Inventaire, description et valorisation

C’est un ambitieux chantier qu’ont initié les professeurs Xavier Hermand et Jean-François Nieus (Centre de recherche PraME, Département d’histoire) : l’inventaire, la description et la valorisation scientifique et culturelle du patrimoine médiéval de la BUMP. Celle-ci abrite en effet un riche ensemble composé à la fois de manuscrits dits « de bibliothèque » et de documents d’archives, de nature et de provenance diverses, et qui couvrent une large fenêtre chronologique (9e-16e siècle). Malgré son intérêt indéniable, ce patrimoine reste méconnu, n’ayant jamais fait l’objet d’une étude particulière.
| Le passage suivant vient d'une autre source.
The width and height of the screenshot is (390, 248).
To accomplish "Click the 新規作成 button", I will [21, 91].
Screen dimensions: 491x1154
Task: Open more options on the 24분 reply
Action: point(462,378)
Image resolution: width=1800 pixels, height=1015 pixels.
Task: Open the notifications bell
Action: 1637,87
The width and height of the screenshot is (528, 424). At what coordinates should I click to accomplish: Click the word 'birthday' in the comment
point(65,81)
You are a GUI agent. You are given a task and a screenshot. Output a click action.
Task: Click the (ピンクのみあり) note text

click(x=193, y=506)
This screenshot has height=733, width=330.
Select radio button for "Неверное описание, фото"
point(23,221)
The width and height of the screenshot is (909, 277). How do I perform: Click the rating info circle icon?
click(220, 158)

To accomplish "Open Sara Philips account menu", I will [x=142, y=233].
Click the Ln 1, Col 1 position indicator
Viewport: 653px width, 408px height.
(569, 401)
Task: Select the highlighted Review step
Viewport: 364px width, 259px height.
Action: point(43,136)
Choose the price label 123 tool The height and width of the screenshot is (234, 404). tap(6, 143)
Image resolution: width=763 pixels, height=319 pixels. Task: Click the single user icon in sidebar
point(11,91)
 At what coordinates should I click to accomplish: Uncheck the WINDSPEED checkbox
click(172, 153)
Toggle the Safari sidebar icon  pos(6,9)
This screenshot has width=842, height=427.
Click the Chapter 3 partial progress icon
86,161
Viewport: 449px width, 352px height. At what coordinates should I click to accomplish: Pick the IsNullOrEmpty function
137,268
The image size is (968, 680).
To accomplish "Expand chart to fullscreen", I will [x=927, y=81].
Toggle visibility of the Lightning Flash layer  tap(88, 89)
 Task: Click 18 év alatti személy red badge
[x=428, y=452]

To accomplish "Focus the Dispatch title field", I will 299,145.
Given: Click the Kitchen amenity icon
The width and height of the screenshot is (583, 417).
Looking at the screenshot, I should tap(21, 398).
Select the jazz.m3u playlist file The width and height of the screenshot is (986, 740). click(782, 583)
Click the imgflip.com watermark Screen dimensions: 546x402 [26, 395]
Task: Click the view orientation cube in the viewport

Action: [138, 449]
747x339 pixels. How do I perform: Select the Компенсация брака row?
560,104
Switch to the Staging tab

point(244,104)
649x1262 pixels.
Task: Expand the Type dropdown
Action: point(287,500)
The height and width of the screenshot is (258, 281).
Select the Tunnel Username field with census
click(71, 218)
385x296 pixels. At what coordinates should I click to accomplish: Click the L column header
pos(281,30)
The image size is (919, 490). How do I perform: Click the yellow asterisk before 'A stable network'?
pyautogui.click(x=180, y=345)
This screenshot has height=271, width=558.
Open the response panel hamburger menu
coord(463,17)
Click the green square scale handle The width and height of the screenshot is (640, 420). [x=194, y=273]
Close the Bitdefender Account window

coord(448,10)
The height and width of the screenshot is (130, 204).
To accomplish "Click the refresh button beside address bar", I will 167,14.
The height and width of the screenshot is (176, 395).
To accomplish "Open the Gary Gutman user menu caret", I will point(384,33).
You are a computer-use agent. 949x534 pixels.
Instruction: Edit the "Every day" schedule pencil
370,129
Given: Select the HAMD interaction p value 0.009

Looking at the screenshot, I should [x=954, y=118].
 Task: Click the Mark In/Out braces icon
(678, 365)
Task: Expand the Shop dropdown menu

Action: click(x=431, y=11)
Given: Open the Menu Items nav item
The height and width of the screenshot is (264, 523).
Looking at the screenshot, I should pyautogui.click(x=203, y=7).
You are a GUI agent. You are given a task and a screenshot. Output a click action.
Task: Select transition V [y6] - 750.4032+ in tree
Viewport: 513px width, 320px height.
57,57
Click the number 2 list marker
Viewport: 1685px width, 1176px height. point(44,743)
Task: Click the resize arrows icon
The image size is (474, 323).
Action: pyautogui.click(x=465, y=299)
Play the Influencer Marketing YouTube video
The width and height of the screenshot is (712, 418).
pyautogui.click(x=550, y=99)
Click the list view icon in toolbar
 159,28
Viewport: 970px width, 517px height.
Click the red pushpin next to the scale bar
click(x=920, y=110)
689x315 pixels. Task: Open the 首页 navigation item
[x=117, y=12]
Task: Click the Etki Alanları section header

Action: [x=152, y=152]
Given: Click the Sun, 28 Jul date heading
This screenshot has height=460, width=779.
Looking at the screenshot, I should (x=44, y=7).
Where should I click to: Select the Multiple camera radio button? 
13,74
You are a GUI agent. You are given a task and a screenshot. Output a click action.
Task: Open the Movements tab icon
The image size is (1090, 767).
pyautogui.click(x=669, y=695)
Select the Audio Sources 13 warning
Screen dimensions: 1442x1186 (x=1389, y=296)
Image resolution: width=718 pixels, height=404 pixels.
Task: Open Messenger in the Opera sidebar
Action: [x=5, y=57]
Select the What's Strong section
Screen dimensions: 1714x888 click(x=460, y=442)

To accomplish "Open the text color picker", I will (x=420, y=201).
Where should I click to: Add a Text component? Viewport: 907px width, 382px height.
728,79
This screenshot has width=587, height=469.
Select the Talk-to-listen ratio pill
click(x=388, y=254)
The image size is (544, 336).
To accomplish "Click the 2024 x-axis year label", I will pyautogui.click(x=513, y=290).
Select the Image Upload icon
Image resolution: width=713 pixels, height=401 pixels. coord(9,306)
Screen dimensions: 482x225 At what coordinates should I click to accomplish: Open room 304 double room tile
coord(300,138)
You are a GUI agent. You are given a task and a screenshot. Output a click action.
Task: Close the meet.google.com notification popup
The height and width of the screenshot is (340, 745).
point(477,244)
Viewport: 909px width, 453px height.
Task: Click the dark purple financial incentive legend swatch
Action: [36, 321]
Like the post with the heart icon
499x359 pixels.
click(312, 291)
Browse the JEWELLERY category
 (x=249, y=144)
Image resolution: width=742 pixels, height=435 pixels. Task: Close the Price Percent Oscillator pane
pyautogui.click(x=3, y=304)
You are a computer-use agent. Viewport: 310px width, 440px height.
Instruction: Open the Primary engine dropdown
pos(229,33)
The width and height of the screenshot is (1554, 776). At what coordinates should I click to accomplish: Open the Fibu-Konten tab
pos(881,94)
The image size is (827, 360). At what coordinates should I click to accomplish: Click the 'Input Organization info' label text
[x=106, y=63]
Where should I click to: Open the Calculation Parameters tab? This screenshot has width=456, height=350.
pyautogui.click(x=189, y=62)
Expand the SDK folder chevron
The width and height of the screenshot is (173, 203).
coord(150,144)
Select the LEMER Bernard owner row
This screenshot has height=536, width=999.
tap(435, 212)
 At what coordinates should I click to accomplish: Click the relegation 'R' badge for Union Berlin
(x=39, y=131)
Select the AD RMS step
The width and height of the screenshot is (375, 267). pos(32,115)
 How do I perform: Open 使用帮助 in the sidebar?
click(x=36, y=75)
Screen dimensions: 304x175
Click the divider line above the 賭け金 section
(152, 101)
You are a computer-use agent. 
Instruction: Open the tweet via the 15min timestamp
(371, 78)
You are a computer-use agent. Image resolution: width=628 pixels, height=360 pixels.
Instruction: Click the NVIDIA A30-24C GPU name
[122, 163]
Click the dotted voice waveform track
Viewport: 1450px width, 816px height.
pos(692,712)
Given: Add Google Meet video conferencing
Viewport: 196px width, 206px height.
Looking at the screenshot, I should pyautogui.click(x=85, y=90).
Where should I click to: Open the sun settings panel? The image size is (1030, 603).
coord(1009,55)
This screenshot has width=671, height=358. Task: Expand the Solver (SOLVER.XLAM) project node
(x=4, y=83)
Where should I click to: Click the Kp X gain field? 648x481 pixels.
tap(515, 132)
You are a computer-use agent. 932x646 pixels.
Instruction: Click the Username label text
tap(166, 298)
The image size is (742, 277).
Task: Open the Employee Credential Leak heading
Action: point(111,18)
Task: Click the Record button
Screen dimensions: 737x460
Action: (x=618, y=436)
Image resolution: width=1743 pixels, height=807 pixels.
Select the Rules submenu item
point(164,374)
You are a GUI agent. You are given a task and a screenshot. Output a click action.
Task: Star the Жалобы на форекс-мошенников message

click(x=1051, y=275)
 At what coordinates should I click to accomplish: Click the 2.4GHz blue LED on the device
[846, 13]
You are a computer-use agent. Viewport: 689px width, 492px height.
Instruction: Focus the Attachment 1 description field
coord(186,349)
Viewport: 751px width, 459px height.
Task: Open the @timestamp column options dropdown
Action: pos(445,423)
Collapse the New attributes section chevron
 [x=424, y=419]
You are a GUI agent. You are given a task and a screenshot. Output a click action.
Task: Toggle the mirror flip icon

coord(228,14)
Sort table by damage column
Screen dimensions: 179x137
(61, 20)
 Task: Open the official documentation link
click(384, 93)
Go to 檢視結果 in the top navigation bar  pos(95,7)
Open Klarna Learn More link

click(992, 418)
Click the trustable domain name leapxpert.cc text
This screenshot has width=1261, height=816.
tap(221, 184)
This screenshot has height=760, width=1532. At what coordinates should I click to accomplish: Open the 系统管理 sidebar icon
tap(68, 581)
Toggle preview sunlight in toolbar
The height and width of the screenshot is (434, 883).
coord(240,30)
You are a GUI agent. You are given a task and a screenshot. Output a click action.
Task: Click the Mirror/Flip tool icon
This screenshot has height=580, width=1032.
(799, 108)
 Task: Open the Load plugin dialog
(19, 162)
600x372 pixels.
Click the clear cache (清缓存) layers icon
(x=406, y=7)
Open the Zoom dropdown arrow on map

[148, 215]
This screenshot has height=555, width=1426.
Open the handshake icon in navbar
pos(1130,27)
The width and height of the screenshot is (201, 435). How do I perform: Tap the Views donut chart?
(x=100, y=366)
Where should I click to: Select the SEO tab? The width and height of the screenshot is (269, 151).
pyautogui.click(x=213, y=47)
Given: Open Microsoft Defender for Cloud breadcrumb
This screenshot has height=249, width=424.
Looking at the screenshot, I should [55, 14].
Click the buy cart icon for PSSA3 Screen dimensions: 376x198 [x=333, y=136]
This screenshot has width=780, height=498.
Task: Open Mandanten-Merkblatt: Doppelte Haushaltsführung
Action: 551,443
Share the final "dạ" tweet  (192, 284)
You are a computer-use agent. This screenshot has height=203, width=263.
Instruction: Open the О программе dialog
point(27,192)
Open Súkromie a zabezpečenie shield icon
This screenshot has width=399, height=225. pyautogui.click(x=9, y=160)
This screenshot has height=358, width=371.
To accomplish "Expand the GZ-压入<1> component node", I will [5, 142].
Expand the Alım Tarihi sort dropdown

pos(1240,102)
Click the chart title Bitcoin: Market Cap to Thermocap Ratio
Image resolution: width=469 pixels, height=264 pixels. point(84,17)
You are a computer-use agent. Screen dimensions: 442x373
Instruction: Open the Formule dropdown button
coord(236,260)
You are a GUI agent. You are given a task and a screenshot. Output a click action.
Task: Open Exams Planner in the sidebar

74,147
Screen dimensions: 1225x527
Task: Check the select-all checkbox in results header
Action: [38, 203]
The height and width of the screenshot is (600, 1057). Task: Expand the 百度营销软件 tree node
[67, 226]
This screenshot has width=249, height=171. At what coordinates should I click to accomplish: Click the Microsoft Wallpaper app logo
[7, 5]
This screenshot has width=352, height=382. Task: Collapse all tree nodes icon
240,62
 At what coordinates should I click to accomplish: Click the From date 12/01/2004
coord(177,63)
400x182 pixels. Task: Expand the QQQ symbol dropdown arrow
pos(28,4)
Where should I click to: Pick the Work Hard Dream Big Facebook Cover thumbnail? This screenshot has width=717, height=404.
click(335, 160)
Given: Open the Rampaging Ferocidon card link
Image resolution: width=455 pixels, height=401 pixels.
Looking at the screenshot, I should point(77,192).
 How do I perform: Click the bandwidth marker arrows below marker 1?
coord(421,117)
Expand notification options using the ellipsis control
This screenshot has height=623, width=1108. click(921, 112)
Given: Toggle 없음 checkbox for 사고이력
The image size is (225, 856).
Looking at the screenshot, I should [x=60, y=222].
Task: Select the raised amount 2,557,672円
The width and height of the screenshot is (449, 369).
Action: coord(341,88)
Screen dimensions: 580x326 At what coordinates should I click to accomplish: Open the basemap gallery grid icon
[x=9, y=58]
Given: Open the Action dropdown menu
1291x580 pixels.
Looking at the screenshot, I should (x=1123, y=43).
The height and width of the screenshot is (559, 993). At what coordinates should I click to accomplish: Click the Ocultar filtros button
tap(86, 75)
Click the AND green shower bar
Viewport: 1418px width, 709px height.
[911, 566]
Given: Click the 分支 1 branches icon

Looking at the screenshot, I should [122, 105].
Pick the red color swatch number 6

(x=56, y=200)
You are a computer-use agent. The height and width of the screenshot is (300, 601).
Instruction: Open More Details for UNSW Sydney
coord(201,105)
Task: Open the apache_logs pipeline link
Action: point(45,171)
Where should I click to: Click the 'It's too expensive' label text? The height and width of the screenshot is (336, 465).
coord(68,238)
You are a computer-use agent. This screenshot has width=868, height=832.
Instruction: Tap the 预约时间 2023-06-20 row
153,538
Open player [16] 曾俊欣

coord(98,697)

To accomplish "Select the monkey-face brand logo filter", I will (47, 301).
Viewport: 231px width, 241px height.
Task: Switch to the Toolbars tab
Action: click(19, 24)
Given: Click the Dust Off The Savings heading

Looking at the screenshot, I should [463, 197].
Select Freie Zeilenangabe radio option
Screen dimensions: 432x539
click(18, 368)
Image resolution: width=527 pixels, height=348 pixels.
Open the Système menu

Le projet de recherche lancé par le centre PraME, en collaboration avec la BUMP et avec le soutien de la fondation d’utilité publique Institut Moretus Plantin, va permettre de dévoiler aux scientifiques et au grand public l’existence et l’intérêt de ces manuscrits.  

Patrimoine BUMP 3

Nicolas Michel, chercheur postdoctorant au Centre PraME, s’est vu confier depuis quelques mois la première phase du projet, qui porte sur l’inventaire et l’analyse des parchemins issus de la production livresque au Moyen Âge, qu’ils soient complets ou fragmentaires. « La BUMP conserve une quinzaine de manuscrits complets, au contenu très varié : ouvrages liturgiques, textes normatifs, recueils de disputes universitaires… », explique Nicolas Michel. « L’ensemble contient plusieurs pépites, comme un manuscrit rarissime de la règle des Camaldules (ordre monastique fondé au 10e siècle, NDLR), daté du 13e siècle ou, plus tardivement, le traité d’héraldique de Roland Bournel, dont seulement 5 exemplaires manuscrits du 16e siècle sont connus dans le monde. Celui de Namur est encore totalement inconnu des scientifiques ». Ces codex feront l’objet d’enquêtes spécifiques, mais également d’une valorisation sur Neptun, le portail numérique de la BUMP.  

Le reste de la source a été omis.